As majestic as the cascading waters of a drain pipe, MD 20/20 is bottled by the 20/20 wine company in Westfield, New York. This is a good place to start for the street wine rookie, but beware; this dog has a bite to back up its bark. MD Stands for Mogen David, and is affectionately called "Mad Dog 20/20". You'll find this beverage as often in a bum's nest as in the rock quarry where the high school kids sneak off to drink. This beverage is likely the most consumed by non-bums, but that doesn't stop any bums from drinking it! Our research indicates that MD 20/20 is the best of the bum wines at making you feel warm inside. Some test subjects report a slight numbing agent in MD 20/20, similar to the banana paste that the dentist puts in your mouth before injecting it with novocain. Anyone that can afford a dentist should steer clear of this disaster. Avaliable in various nauseating tropical flavors that coat your whole system like bathtub scum, but only the full "Red Grape Wine" flavor packs the 18% whallop.
Liquor stores are starting to be infiltrated by a 13% variety of MD 20/20 Red Grape. There is also a new "Blue Raspberry" flavor with "BLING BLING". Even the lowest functioning of bums will know not to get swindled out of 5%.
Rankings:
Worst taste:
1. Thunderbird
2. Wild Irish Rose
3. Night Train
4. Cisco
5. MD 20/20
Getting wasted:
1. Cisco
2. Thunderbird
3. Night Train
4. Wild Irish Rose
5. MD 20/20
Warmth:
1. MD 20/20
2. Thunderbird
3. Wild Irish Rose
4. Night Train
5. Cisco
Each wine put forth some stiff competition, and the judging was difficult. The bottom line: these wines are all horrible. We did the research so you can stay away from them.

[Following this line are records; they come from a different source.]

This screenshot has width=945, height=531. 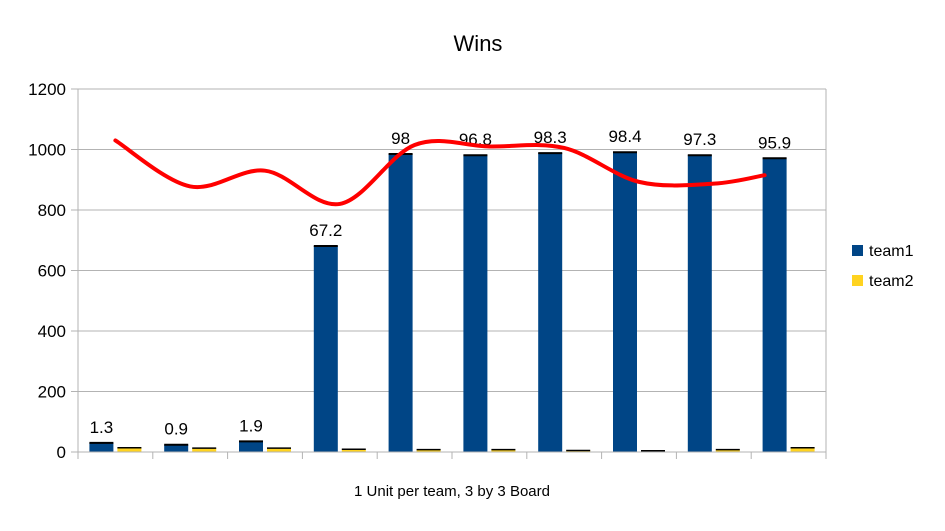 What do you see at coordinates (892, 282) in the screenshot?
I see `legend-label-team2: team2` at bounding box center [892, 282].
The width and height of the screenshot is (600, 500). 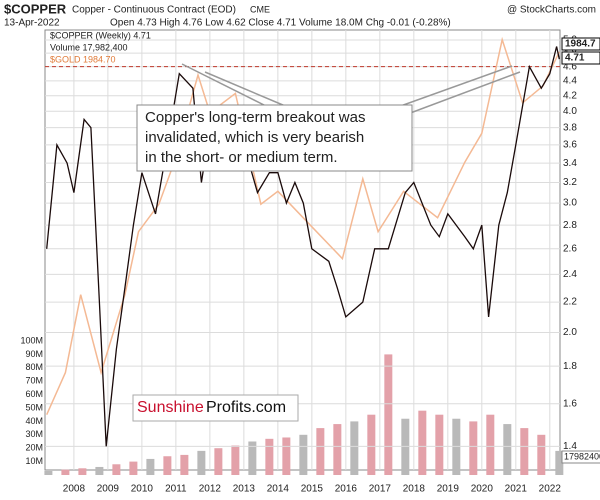 What do you see at coordinates (242, 158) in the screenshot?
I see `annotation: in the short- or medium term.` at bounding box center [242, 158].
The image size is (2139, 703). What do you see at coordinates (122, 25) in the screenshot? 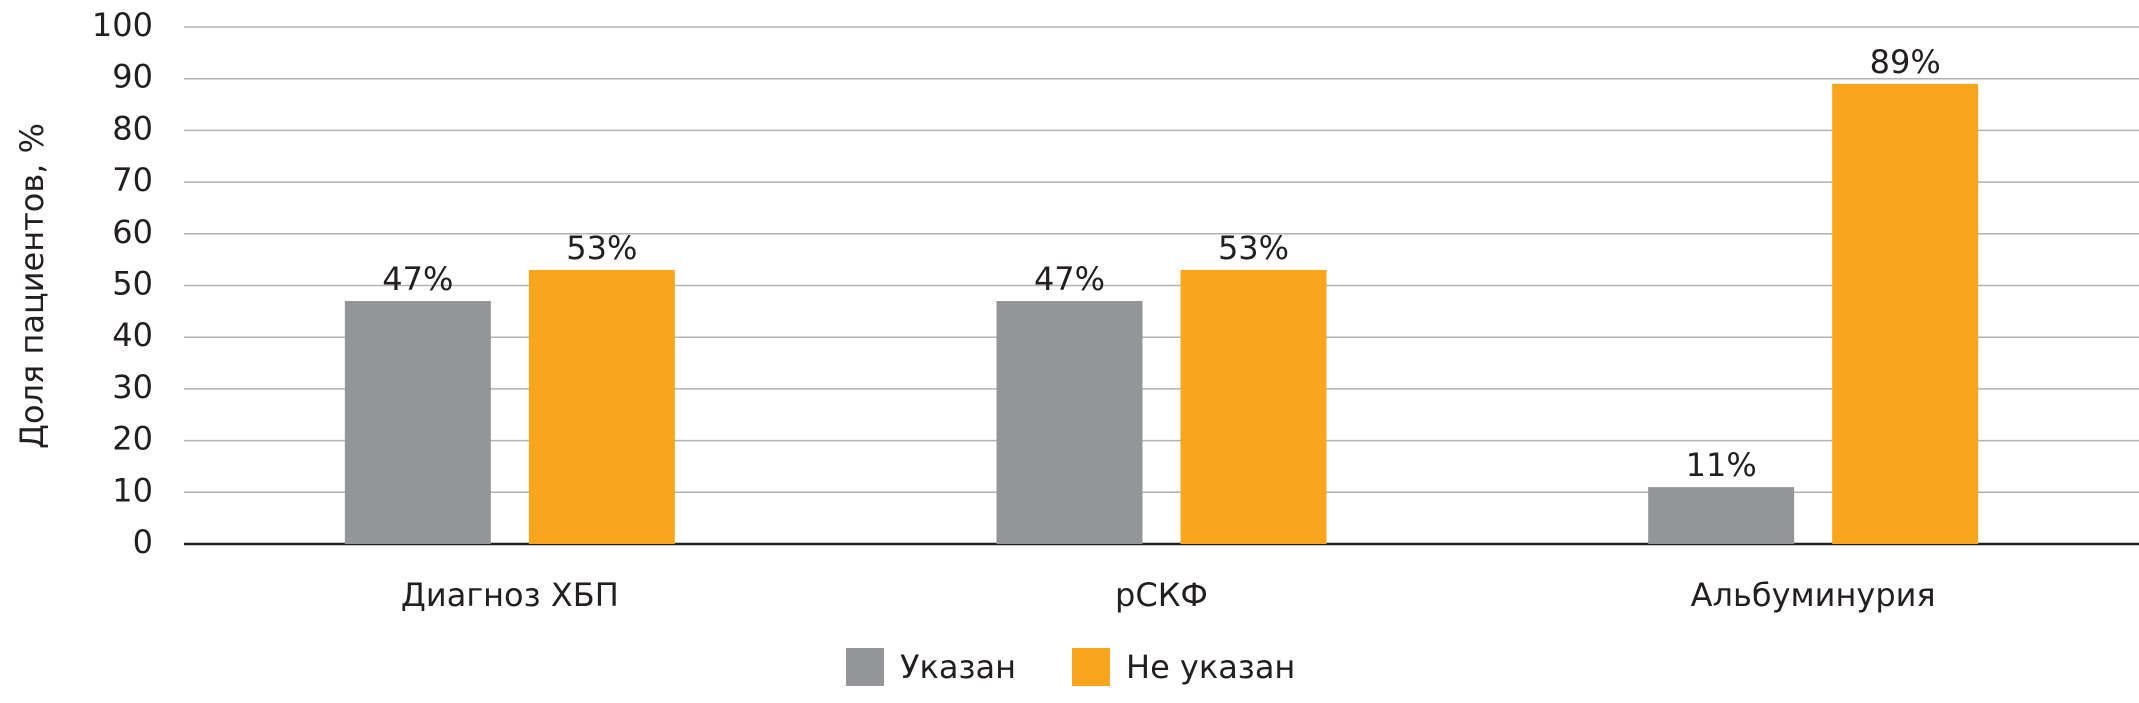
I see `y-tick-label: 100` at bounding box center [122, 25].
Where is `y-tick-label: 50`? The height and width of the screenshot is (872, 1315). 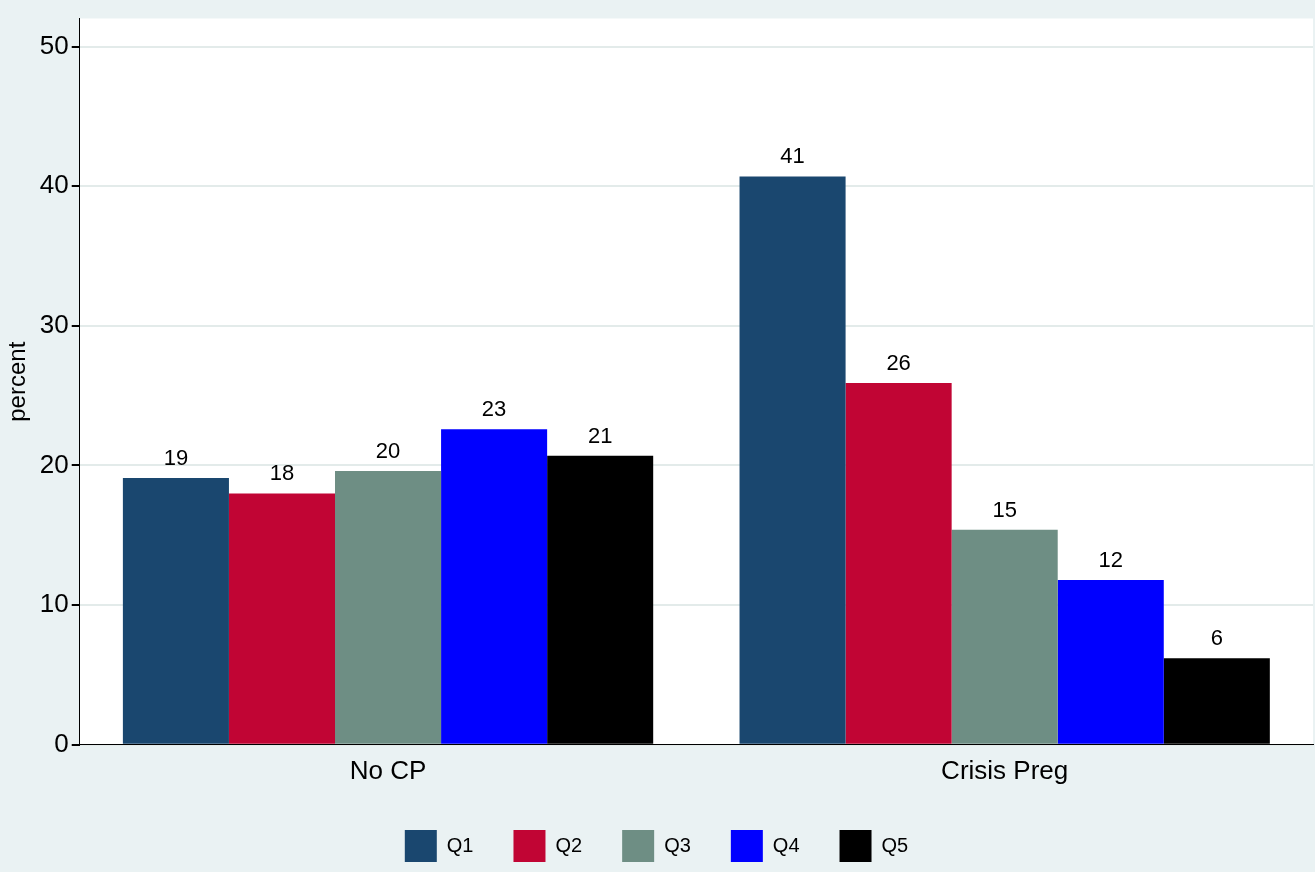
y-tick-label: 50 is located at coordinates (54, 44).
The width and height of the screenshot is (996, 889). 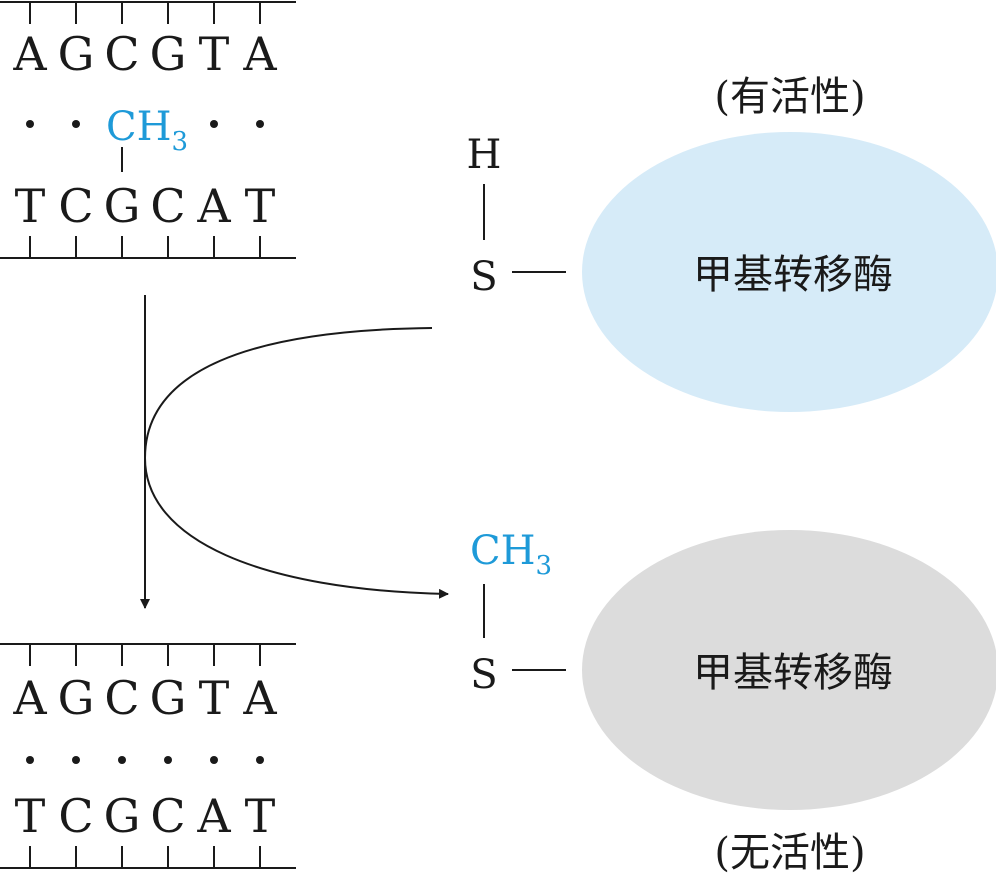 What do you see at coordinates (146, 206) in the screenshot?
I see `strand-top-lower: T C G C A T` at bounding box center [146, 206].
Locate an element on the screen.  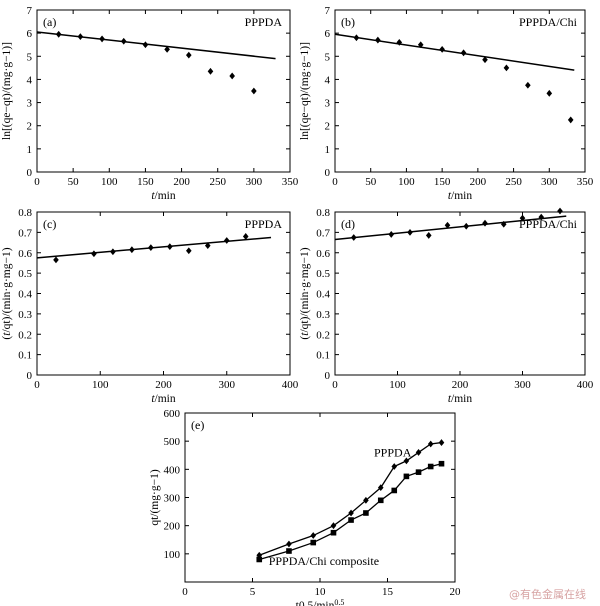
x-tick-label: 0 is located at coordinates (335, 385).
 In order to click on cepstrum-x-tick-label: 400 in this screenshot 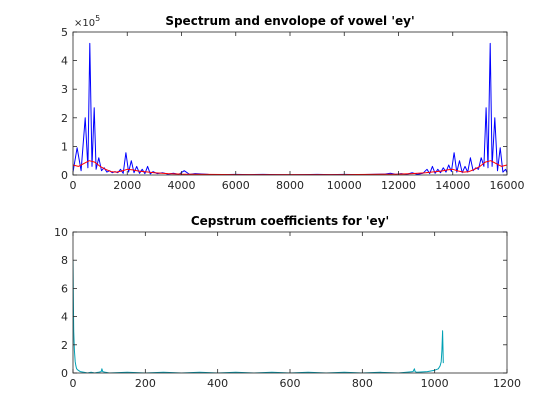, I will do `click(218, 384)`.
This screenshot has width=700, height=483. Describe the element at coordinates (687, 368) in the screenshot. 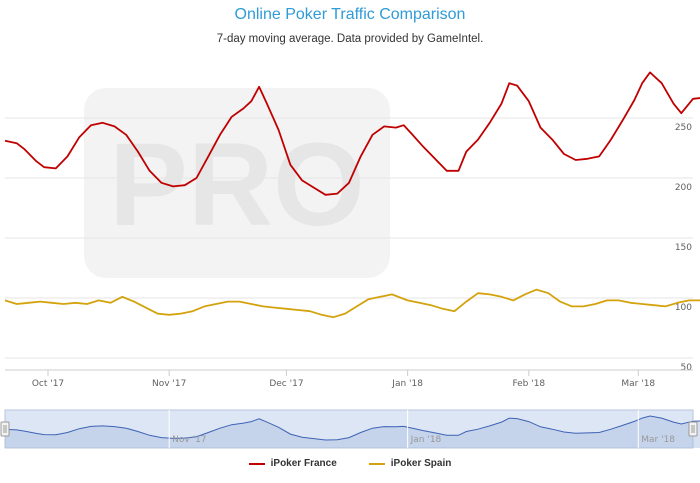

The great street wines are pretty much evenly priced, and range between $1.10 and $2.80, depending on the tax and transportation costs in your area. Of course, with all five, the first sip is always the foulest. You will feel a trail of flames all the way down your esophagus and into your stomach. We do not recommend chugging any of these beverages, but you don't want to drink too slow or it will get piss warm. The bottle tells you to serve very cold, and we recommend heeding those words. Nobody in any of our tests dared to drink more than 750 mL, and we do not recommend even that much. Go with the 375 mL bottle where avaliable, and see how that sits with you before proceeding. Anything more and you are risking a black out. Don't drink too much of any of these or you might find yourself at the local middleschool sniffing bicycle seats. You may even worship the sun.